Von Luck sacó su pistola, le apuntó al mayor en medio de los ojos a una distancia de quince centímetros, y le dijo: «Mayor, en un minuto usted o bien será un hombre muerto o se habrá ganado una medalla». El mayor preparó sus cuatro armas, comenzó a disparar y en menos de cinco minutos había inmovilizado veinticinco tanques británicos. Poco después, Monty suspendió la Operación Goodwood.
A finales de agosto, la 21.ª División Panzer fue retirada de la Batalla de Normandía. Von Luck y sus hombres fueron enviados al valle del Ródano para hacer frente a las fuerzas invasoras procedentes del sur de Francia. Los soldados Romer y Bonck eran ya prisioneros de guerra.

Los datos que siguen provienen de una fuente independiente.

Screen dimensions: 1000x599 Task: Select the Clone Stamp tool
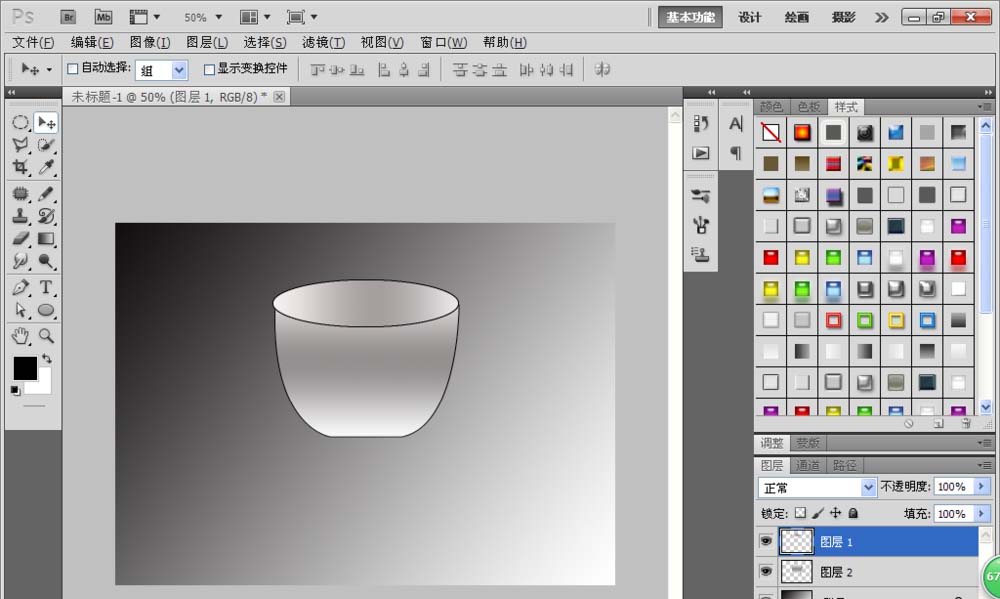(x=22, y=215)
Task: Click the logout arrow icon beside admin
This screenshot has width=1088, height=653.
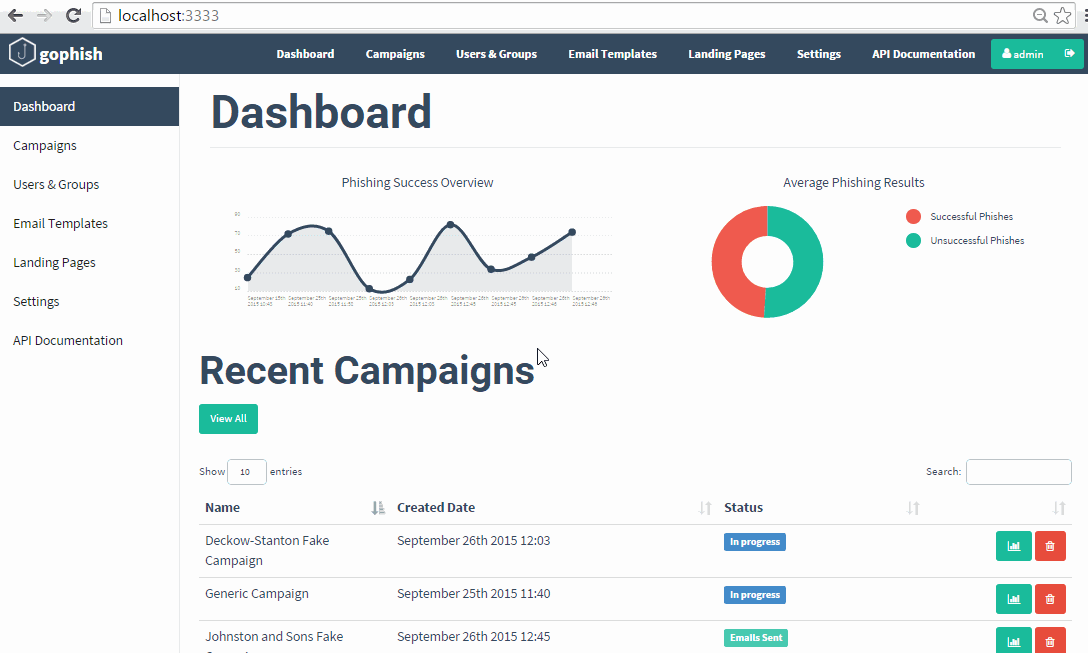Action: tap(1069, 53)
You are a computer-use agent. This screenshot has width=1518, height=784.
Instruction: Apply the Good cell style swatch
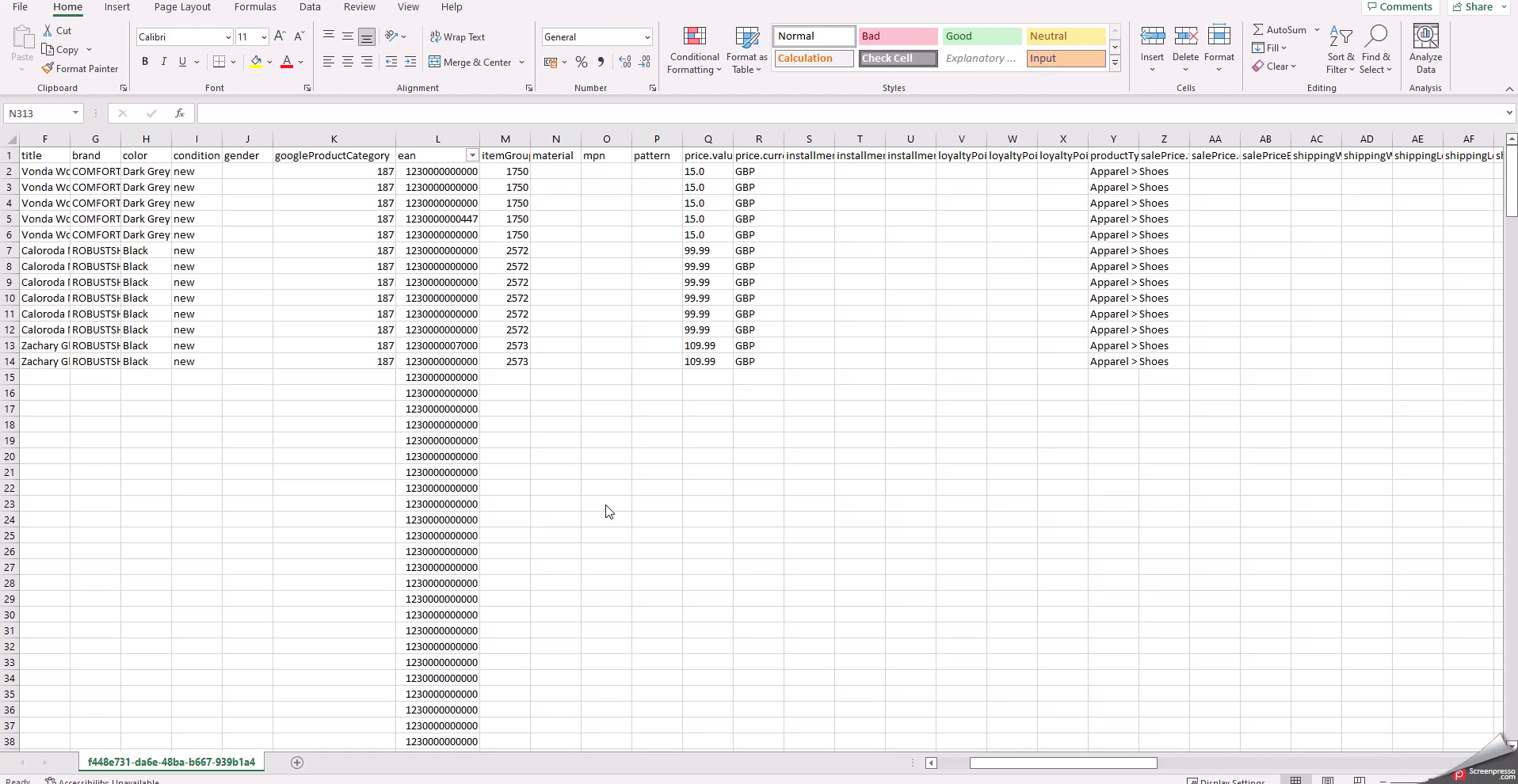pyautogui.click(x=981, y=36)
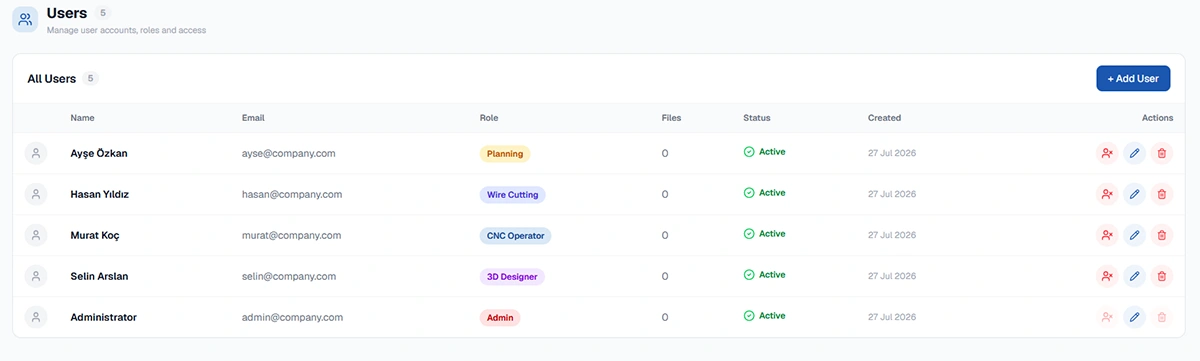
Task: Delete Murat Koç using trash icon
Action: (1161, 235)
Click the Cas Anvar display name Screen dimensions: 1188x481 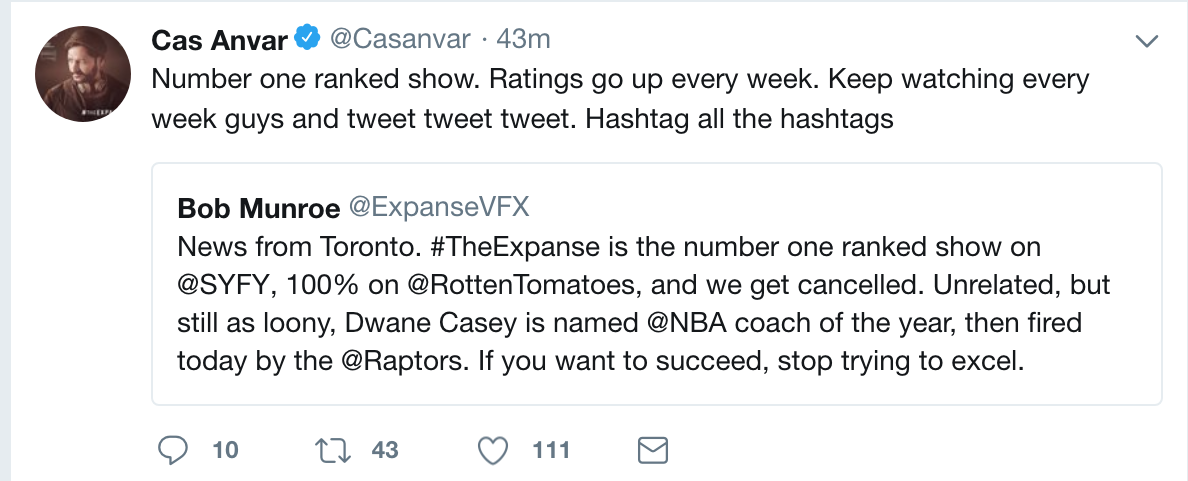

A principios de septiembre, los británicos rompieron el frente. Los alemanes huían y los británicos iban tras ellos. La Compañía D participó en la persecución. Llegó a una localidad próxima al Sena. Howard estableció su puesto de mando en una escuela. El director de la escuela vino a verlo. El francés le dijo que quería darle las gracias por haberlo liberado. «Pero no tengo nada de valor para darle —le confesó a Howard—. Los alemanes se han llevado todas las cosas de valor antes de partir, en cochecitos de niños y Dios sabe en qué más, pero lo que puedo ofrecerle es a mi hija».

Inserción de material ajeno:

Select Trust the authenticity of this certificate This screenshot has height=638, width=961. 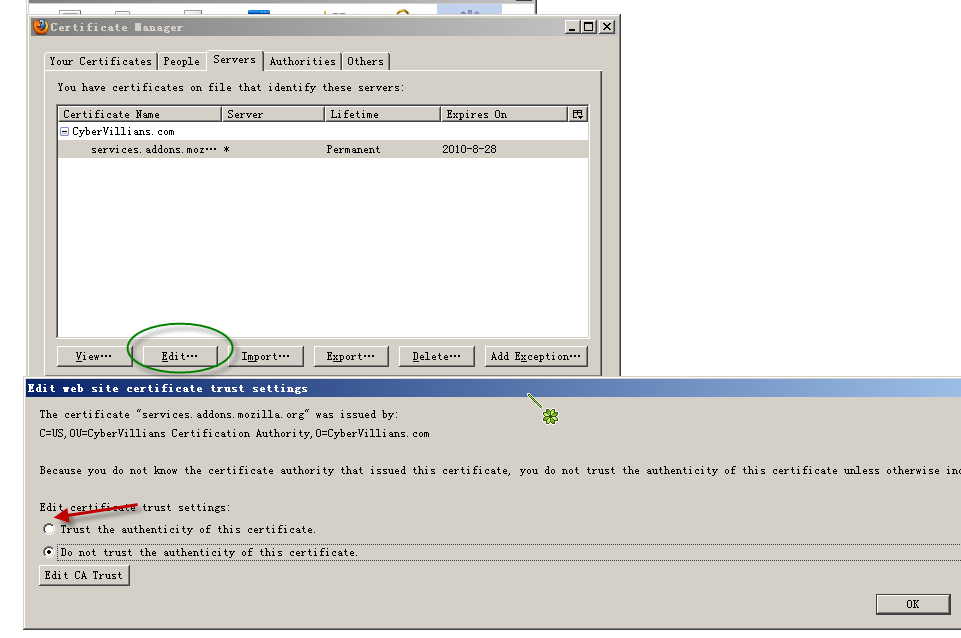49,529
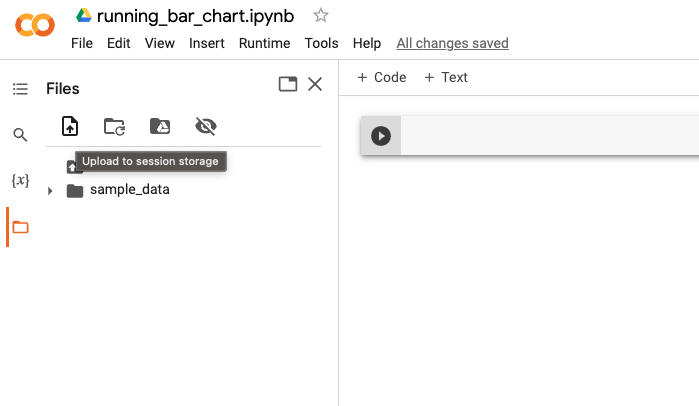This screenshot has height=406, width=699.
Task: Toggle the show hidden files eye icon
Action: point(206,126)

Le presentó su hija de dieciocho años que estaba detrás de él y se la ofreció a Howard. «Fue tan patético», recuerda Howard. Para hacer la escena aún más triste, Howard cree que después de negarse, el director de la escuela pasó su hija a los soldados, quienes aceptaron el obsequio.
Al día siguiente, en el mismo Sena, Howard entró en una localidad, «y allí fue donde vimos a todas esas muchachas, con los cabellos cortados y atadas a una farola, fue realmente una imagen espantosa». Se preguntó si esa clase de humillación estaría siendo administrada a aquellas simpáticas prostitutas de Bénouville, que habían ansiado complacer tanto a las tropas británicas como a las alemanas. O entre las jóvenes madres de la Maternidad. En cualquier caso, ¿de quiénes serían esos bebés, si todos los franceses físicamente sanos estaban trabajando como esclavos o eran prisioneros de guerra?

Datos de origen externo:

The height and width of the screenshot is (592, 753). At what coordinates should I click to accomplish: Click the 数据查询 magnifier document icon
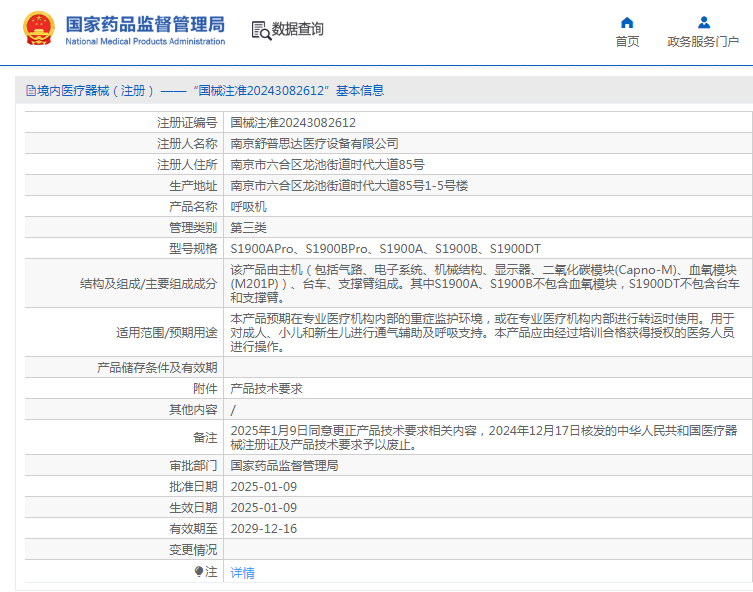pos(260,30)
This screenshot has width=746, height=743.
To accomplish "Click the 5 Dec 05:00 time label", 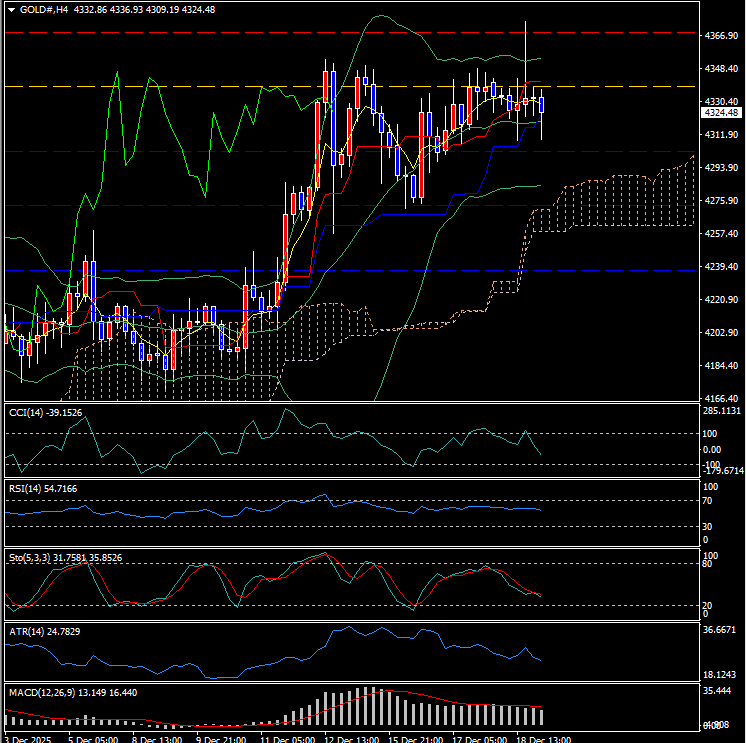I will point(94,739).
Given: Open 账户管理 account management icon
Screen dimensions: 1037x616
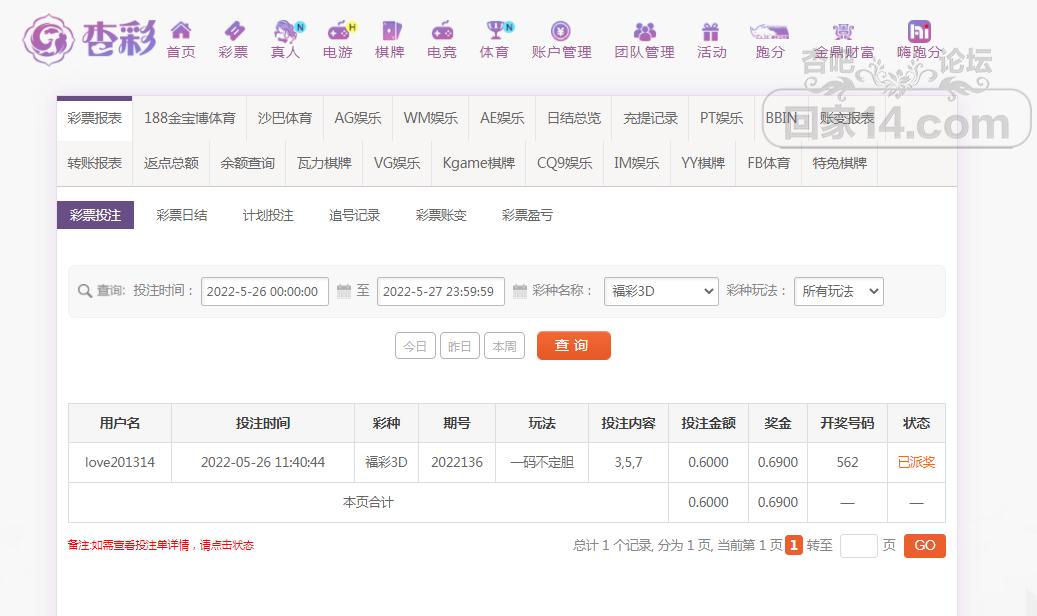Looking at the screenshot, I should click(x=561, y=31).
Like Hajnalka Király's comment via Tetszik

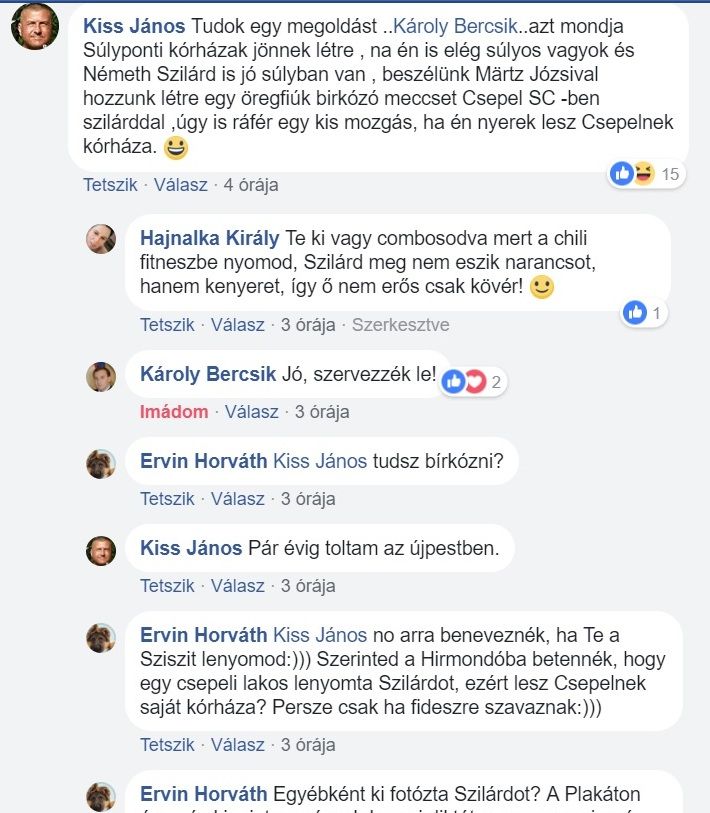pos(167,325)
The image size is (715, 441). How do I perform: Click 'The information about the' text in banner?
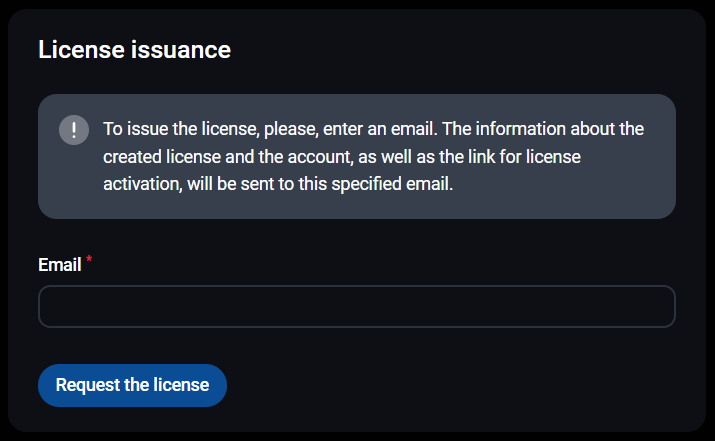[543, 129]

A Howard le parecía un poco injusto por parte de los franceses aliviar todas sus frustraciones con un único elemento de toda la sociedad. Casi todo el mundo en Francia había sobrevivido a la ocupación alemana haciendo lo que fuera, discretamente y sin alboroto. Una de las cosas que hacen las muchachas es establecer vínculos románticos con muchachos. A su alrededor sólo tenían muchachos alemanes, no franceses. Las muchachas no tenían elección, pero para consternación de Howard tuvieron que aguantar lo peor de los primeros arranques de indignación reprimida después de los festejos de la liberación. Esos franceses con conciencias culpables fueron quienes les cortaron los cabellos.
El 5 de septiembre, después de noventa y un días de combate continuo, la Compañía D fue retirada de la primera línea. Viajó en camión hasta Arromanches, fue conducida hasta el puerto Mulberry, embarcó y zarpó hacia Portsmouth. Luego fue en tren hasta Bulford, donde los miembros de la compañía regresaron a sus antiguos dormitorios y evaluaron sus pérdidas. Howard era el único oficial del grupo original que llevó a cabo el golpe de mano que seguía con ellos. Todos los sargentos y la mayoría de los cabos ya no estaban. La Compañía D, desde el Día D, había pasado de 181 a 40 hombres.